If I may weigh in here, the EOF marker is not bad data. It is perfectly
allowable in text files and *any* program that reads a file as a text file
ought to take it into consideration, as you have said. However, who said
they were going to be text files?

The confusion might come about because it was assumed that the test files
would be 'text' files. There is no statement in the rules that this would
be the case. All it says, and I quote rule 13, ...

"The file should only contain bytes in the range #00 - #7F, and you can
consider those to be ASCII characters."

A better program would most likely validate the input rather than assuming
it to be correct. 

I'm sorry I didn't make it too easy for people, but this specification is
still a whole lot better than most specifications received from a client.
So yes, I could have told you how to open the file, how to hash the tokens,
how to store the lists of tokens, how to sort or order the tokens,
how to ...  etc... but I didn't. I wanted you to work out some of the
'traps' that might be there. 

Its a game more than a contest, so one needs a bit of an interesting 
challenge.

If anyone wants to withdraw, just let me know.

-- 
Derek Parnell
Melbourne, Australia

new topic     » goto parent     » topic index » view message » categorize

13. Re: Contest Update

Jason Gade wrote:

[snip]

> Okay.  So in my testing I made a file that contained edge cases identified in
> the rules
> and they were counted correctly.
> 
> Also I do open the file in binary mode, so... hmm.
> 
> I may need to think of some new edge cases to test for.
> 
> Currently, the program follows these rules:
> 
> --    words consist of upper and lower case letters, digits 0-9, single quote
> and dash;
> --    for the purposes of comparison, case does not matter and quotes are not
> counted;
> --    words consisting of only digits, or digits and dashes, are not counted
> as words
> --    unless they are quoted;
> --    words of zero length after quotes are removed are not counted.
> 
> If I am interpreting the rules correctly, I will try to come up with a new
> (short)
> test file to validate with.

That summary is pretty good. It seems you understand the 'token' idea.
 
> I wish now that I had saved the version of your web page that had your unique
> counts
> and total counts for each file posted -- at least then it would be easier to
> compare
> with.  It kind of sucks that the calibration file works perfectly but the
> others
> do not!! ;^)

Agreed. My first attempt worked perfectly well, and fast, with the
calibration file. In fact, I thought I had everything under control
so that became my 'frozen' code. Then people started submitting
their efforts and they were consistently getting different counts 
to my program. After a few, I realized that these people were
agreeing with each other but not my results. Then it I got it! My
program had a bug (or two). My program failed all the other test
files, even though it breezed through the first file.
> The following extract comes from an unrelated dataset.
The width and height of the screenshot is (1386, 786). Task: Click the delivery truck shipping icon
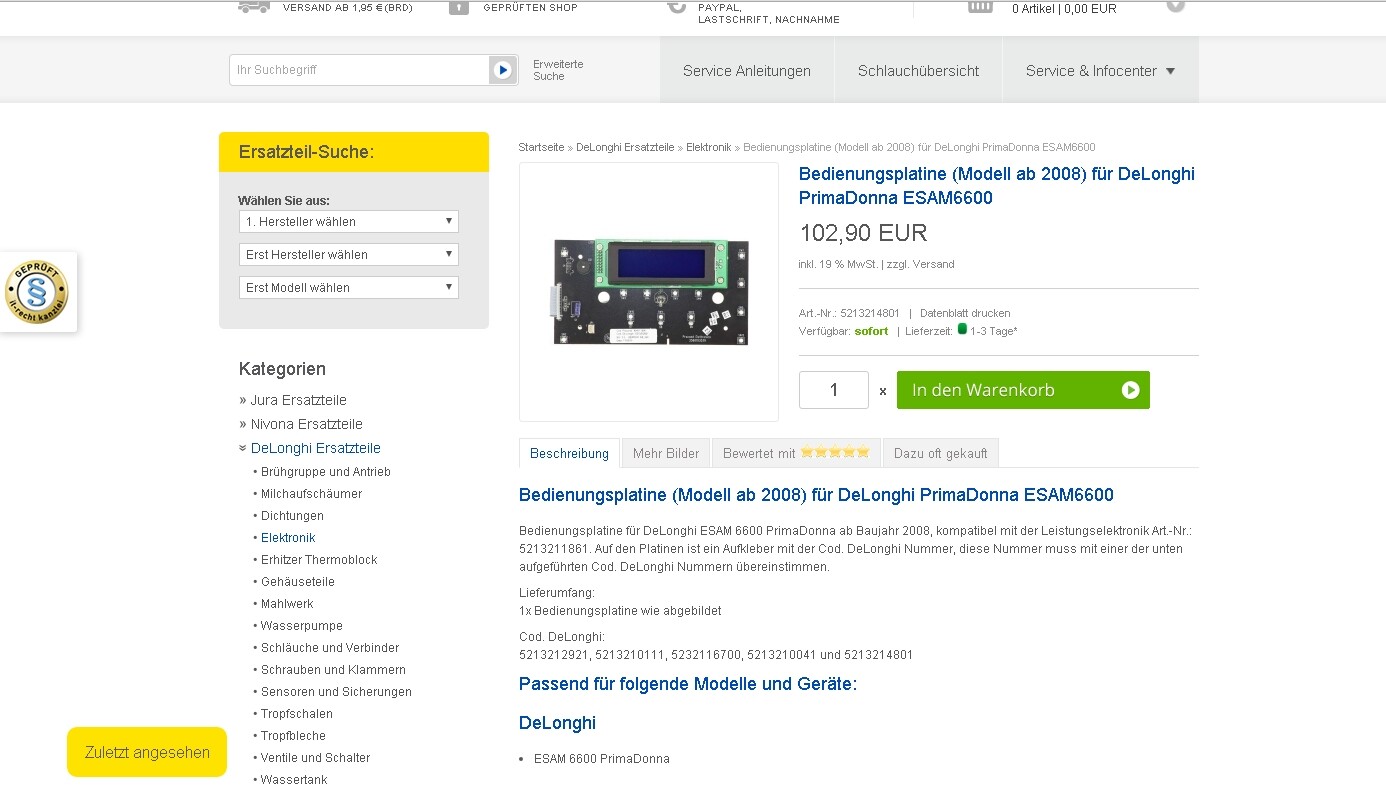click(x=253, y=6)
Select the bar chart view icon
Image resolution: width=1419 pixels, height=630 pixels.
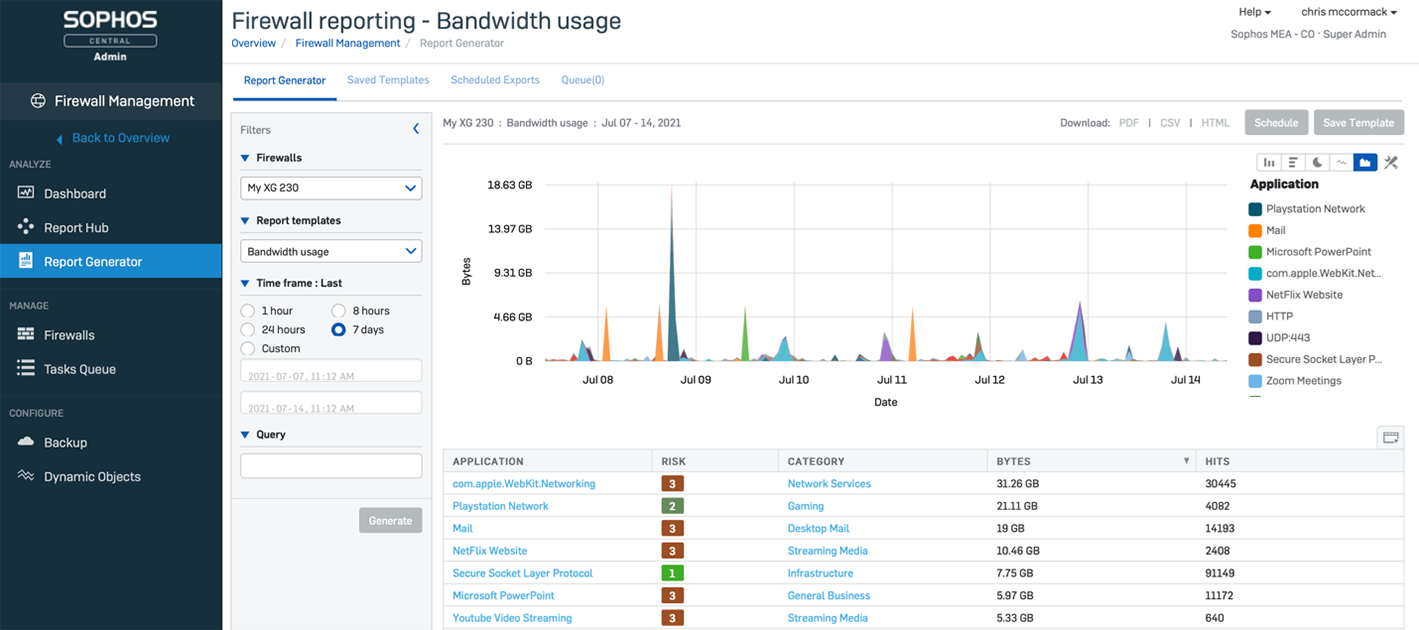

So how stupid do I look! LOL!

Tonight when I get home, I'll have a closer look at your results
to see if I can find any clues for you.

-- 
Derek Parnell
Melbourne, Australia

new topic     » goto parent     » topic index » view message » categorize

14. Re: Contest Update

Derek Parnell wrote:
> 
> 
> If I may weigh in here, the EOF marker is not bad data. It is perfectly
> allowable in text files and *any* program that reads a file as a text file
> ought to take it into consideration, as you have said. However, who said
> they were going to be text files?
> 
> The confusion might come about because it was assumed that the test files
> would be 'text' files. There is no statement in the rules that this would
> be the case. All it says, and I quote rule 13, ...
> 
> "The file should only contain bytes in the range #00 - #7F, and you can
> consider those to be ASCII characters."
> 
> A better program would most likely validate the input rather than assuming
> it to be correct. 
> 
> I'm sorry I didn't make it too easy for people, but this specification is
> still a whole lot better than most specifications received from a client.
> So yes, I could have told you how to open the file, how to hash the tokens,
> how to store the lists of tokens, how to sort or order the tokens,
> how to ...  etc... but I didn't. I wanted you to work out some of the
> 'traps' that might be there. 
> 
> Its a game more than a contest, so one needs a bit of an interesting 
> challenge.
> 
> If anyone wants to withdraw, just let me know.
> 

I just figured you wanted this to be a programming challenge rather than a
"rule-reading" challenge.  I would submit that your referring to the tokens as
"characters" rather than "bytes" (at least in some places) would allow one to
assume that the inputs are *supposed* to be text files.  "Characters" only exist
in text, at least in a Euphoria context (maybe if this were C, where a character
might be assumed to be any single byte).  I also thinking making assumptions
about the intentions of the creator of the input file (maybe the EOF is supposed
to be there, and you are NOT intended to read past it) is questionable.  If the
scope of the contest is to include the possibility of an ambiguous program
specification where the true wants of the (hypothetical) "client" are therefore
unknown, then my interpretation is just as valid as yours, and the programmer
should only be penalized if his program handles the same (ambiguous) situation
inconsistenly with different input files.

Or, alternatively, as I said before, if you (as the "client") remove such
ambiguousness from the rules/specification.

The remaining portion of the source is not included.